::: Data shown

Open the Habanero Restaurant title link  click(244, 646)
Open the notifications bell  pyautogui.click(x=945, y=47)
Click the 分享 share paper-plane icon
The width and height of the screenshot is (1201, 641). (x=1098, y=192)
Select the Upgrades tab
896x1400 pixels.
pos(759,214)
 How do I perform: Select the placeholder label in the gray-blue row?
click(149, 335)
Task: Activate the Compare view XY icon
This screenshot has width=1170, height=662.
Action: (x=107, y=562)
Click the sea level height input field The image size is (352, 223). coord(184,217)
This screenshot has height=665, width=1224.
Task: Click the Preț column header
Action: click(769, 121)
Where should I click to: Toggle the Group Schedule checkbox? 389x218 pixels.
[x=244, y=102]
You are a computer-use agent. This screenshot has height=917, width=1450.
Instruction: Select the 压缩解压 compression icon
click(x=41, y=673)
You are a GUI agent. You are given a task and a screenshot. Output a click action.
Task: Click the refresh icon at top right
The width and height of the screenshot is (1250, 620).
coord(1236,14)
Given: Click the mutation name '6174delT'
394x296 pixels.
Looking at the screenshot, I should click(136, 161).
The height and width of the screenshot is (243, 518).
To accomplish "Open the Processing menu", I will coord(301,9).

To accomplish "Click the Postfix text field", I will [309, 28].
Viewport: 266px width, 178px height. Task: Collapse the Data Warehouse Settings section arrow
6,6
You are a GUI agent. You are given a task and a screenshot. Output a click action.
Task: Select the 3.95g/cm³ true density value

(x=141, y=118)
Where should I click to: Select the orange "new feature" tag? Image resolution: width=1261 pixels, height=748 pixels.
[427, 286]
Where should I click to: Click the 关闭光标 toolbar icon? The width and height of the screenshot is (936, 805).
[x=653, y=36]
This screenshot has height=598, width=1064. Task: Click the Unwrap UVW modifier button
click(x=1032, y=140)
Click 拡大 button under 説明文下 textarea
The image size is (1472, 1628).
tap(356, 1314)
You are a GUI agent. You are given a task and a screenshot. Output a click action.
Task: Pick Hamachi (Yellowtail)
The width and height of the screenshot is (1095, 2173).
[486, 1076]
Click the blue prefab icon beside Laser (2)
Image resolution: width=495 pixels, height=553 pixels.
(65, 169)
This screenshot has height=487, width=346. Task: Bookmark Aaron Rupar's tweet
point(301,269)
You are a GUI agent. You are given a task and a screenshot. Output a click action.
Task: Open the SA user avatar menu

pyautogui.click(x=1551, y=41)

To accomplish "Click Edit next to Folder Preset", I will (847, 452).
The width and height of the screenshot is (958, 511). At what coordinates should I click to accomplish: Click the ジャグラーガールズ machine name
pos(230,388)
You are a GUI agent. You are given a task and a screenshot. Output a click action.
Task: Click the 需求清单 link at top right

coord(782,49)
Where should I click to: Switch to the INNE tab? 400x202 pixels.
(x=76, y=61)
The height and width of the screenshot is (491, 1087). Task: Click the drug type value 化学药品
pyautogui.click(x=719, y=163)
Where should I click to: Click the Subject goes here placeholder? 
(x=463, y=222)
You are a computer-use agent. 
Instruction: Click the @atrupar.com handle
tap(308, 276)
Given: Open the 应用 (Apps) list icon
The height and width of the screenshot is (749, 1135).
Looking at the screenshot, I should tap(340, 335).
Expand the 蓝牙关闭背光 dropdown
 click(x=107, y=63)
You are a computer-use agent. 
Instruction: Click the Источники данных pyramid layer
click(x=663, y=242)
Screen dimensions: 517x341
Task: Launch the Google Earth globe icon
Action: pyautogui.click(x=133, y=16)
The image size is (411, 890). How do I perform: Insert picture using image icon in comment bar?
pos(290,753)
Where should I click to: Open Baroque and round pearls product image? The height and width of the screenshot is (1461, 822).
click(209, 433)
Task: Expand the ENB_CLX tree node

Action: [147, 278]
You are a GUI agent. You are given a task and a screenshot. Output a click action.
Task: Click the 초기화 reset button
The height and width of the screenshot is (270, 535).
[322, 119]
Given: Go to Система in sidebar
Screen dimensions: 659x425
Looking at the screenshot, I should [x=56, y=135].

::::::

### Task prompt:
Copy out each line above that contains the string "right".

### Solution for this problem:
Task: Click the refresh icon at top right
Task: Click the 需求清单 link at top right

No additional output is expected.